Recorded data
━━━━

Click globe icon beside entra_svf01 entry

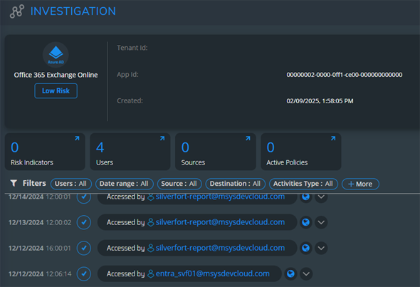[290, 273]
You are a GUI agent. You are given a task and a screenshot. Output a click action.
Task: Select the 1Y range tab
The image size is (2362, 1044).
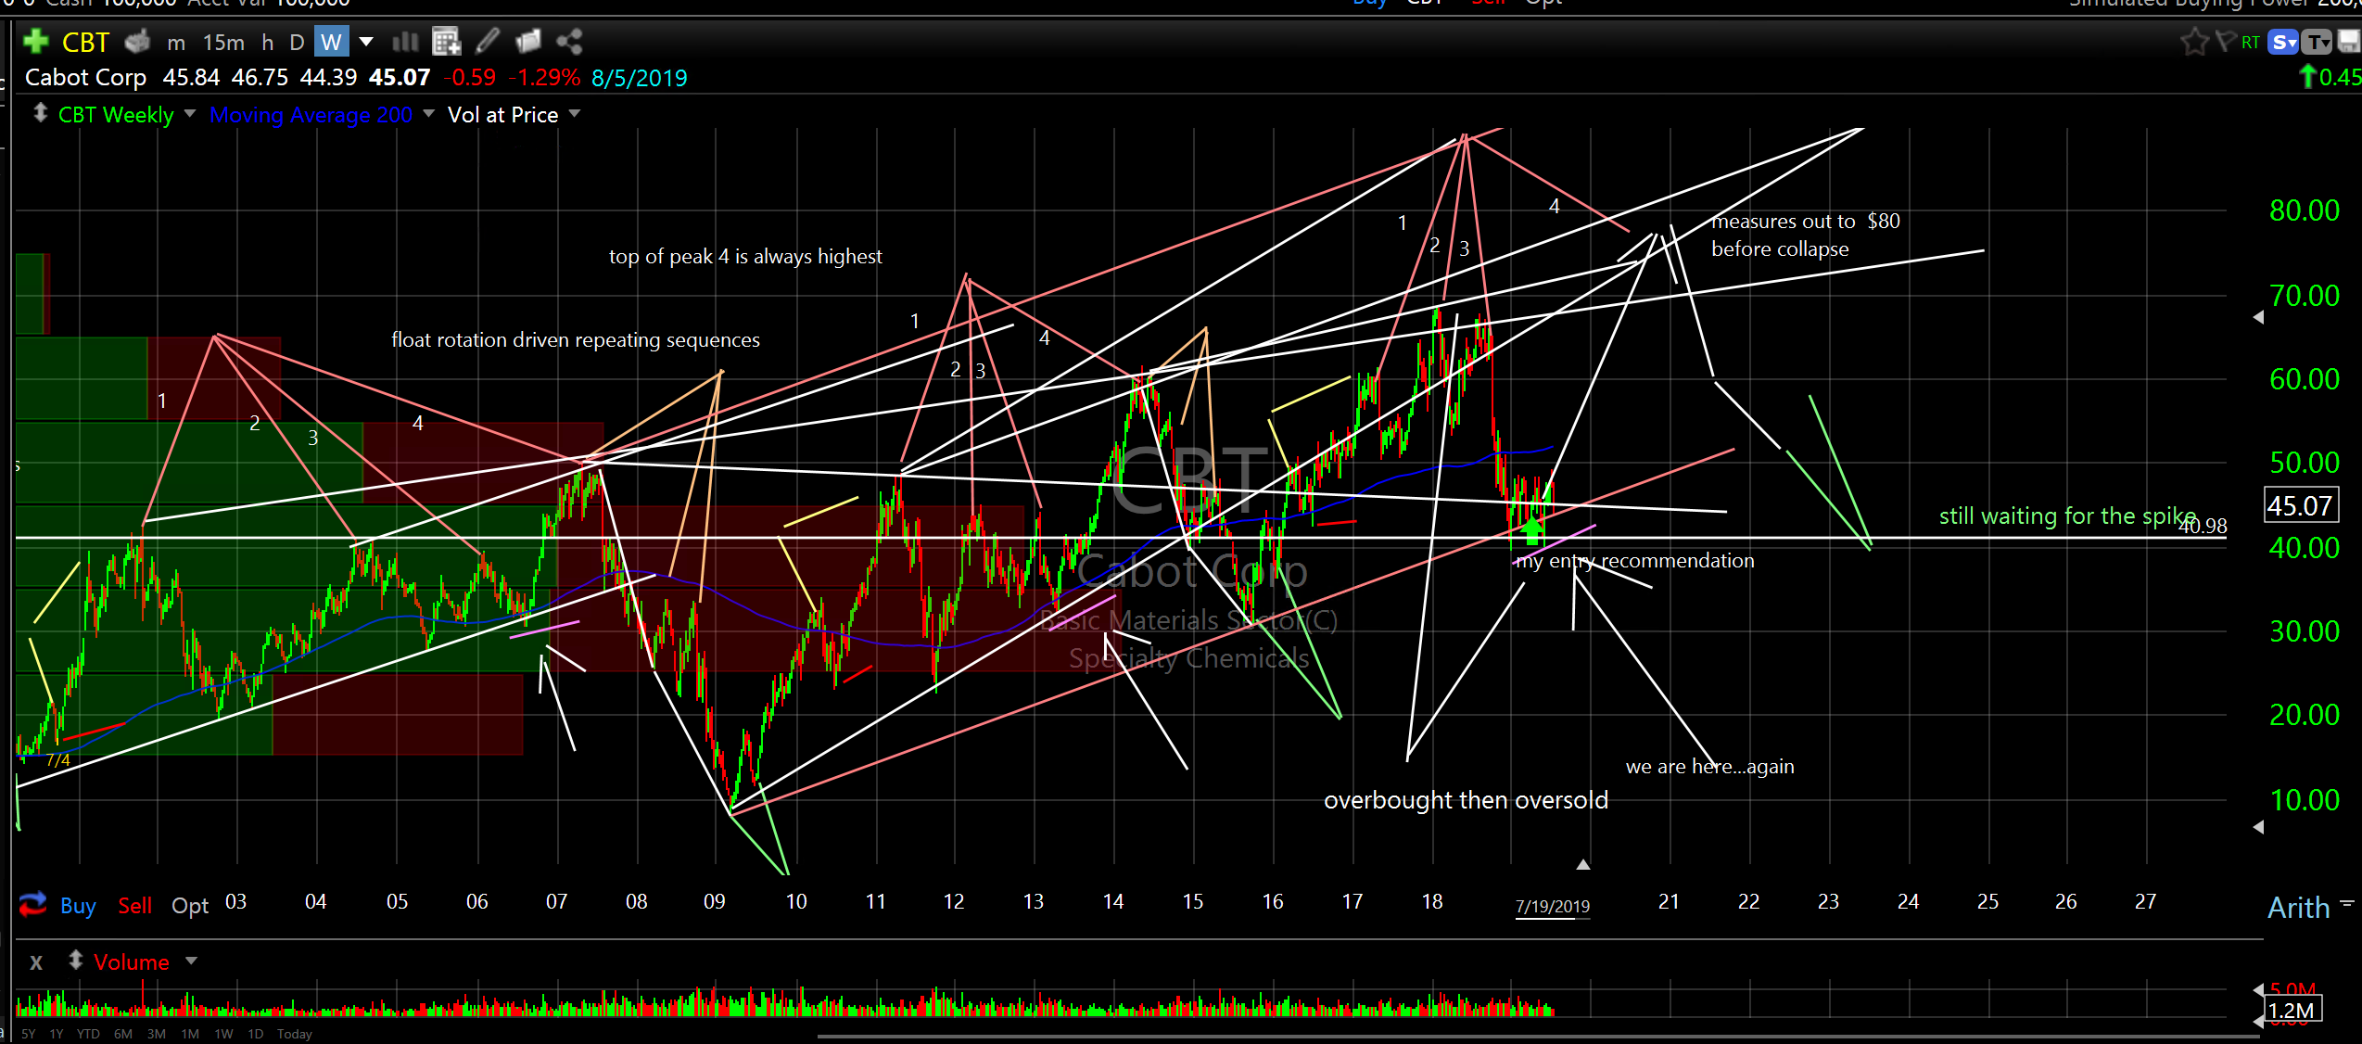tap(57, 1034)
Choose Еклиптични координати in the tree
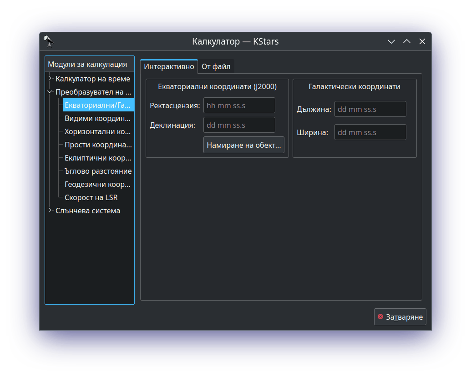Screen dimensions: 471x377 97,158

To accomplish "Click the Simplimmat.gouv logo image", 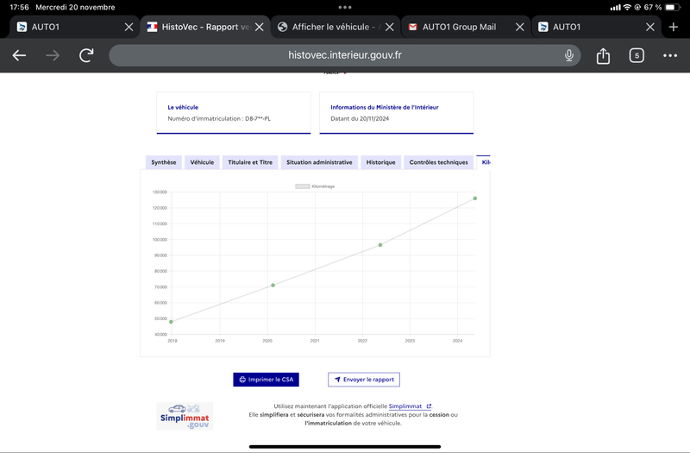I will pyautogui.click(x=185, y=416).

━━━━

### [Required task]
Please revise the stretch of the records from the start through the line containing "tap(57, 1034)", replacing "range tab" with "period button" and leaving everything else unchanged. Leave the pictures out of your answer.

### [Answer below]
Click globe icon beside entra_svf01 entry

[290, 273]
You are a GUI agent. You are given a task and a screenshot. Output a click action.
Task: Select the 1Y period button
The image size is (2362, 1044).
tap(57, 1034)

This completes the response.